*** Texte retenu

L'illustrateur de La Route d'Emeraude, Albert Delstanche, élit
domicile dans l'ancienne demeure d'Anto Carte, au moment où, en pleine force
créatrice, un roseau le retint au bord de l'étang.
A la recherche des jeux de reflets qui, à travers le rideau d'arbres,
émanent de rayons luminescents, tantôt avec mesure, tantôt avec fougue,
l'artiste fixa d'une touche discrète le rapport des valeurs de l'espace et
du ciel toujours en mouvement. Le Brabançon observe une gradation des éclats
et des ombres.
Sa pointe glisse en friselis à la surface du marécage bordé des calames
qui ourlent la berge. Revenant au feuillé des branchages qui se reflètent
atténués dans le miroir des eaux, l'observateur étend la fuite des plans
au-delà de l'invisible.
Redoutant un parcimonieux soleil, l'enchanteur ménage les accents qui
soulignent tout relief. Delstanche se garde des tailles profondes chères aux
expressionnistes germaniques.

******

-- Consigne --
Pour chaque affirmation ci-dessous, indiquez par oui ou par non si elle concorde avec le texte retenu, en citant à l'identique les mots du texte qui tranchent. (a) Albert Delstanche s'installe dans l'ancienne demeure d'Anto Carte. (b) Delstanche recherche les tailles profondes des expressionnistes germaniques. (c) Le ciel est présenté comme immobile. Appuyez-vous uniquement sur le texte retenu.

*** Données fournies

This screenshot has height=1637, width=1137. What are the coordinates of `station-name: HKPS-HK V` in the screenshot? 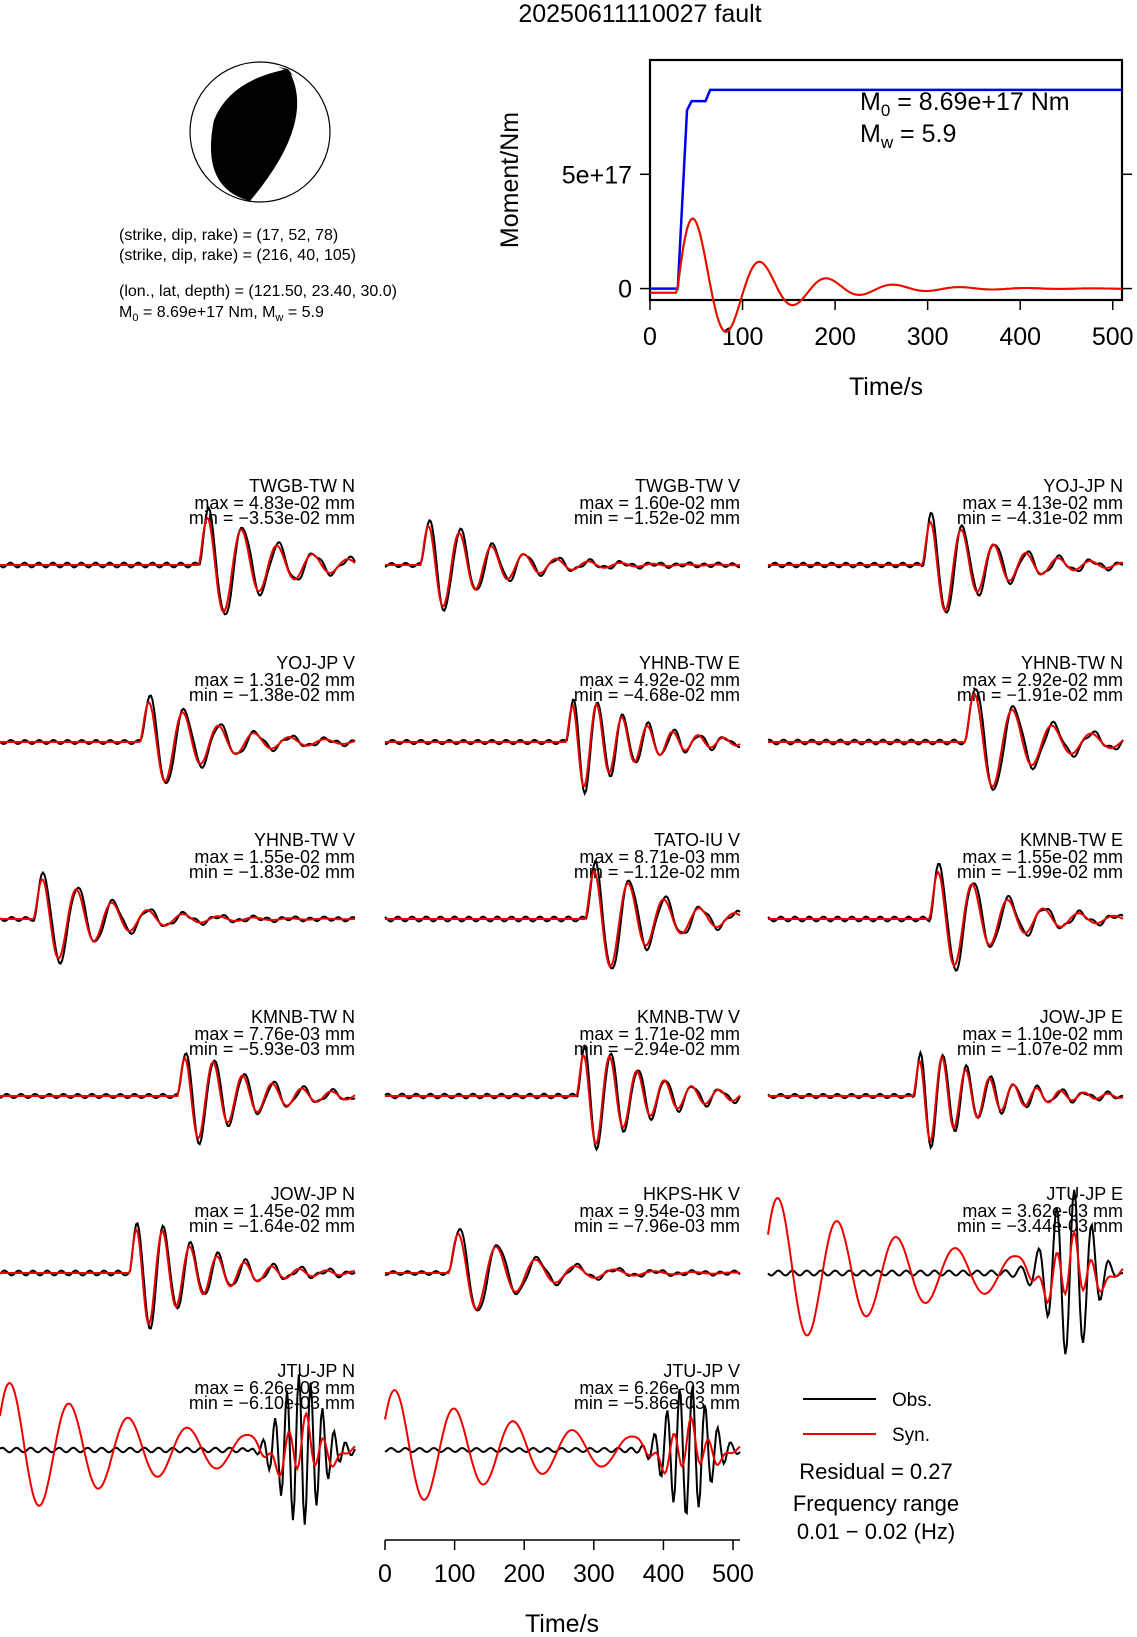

******

-- Réponse --
(a) Oui : « élit domicile dans l'ancienne demeure d'Anto Carte ».
(b) Non : « Delstanche se garde des tailles profondes chères aux expressionnistes germaniques ».
(c) Non : « du ciel toujours en mouvement ».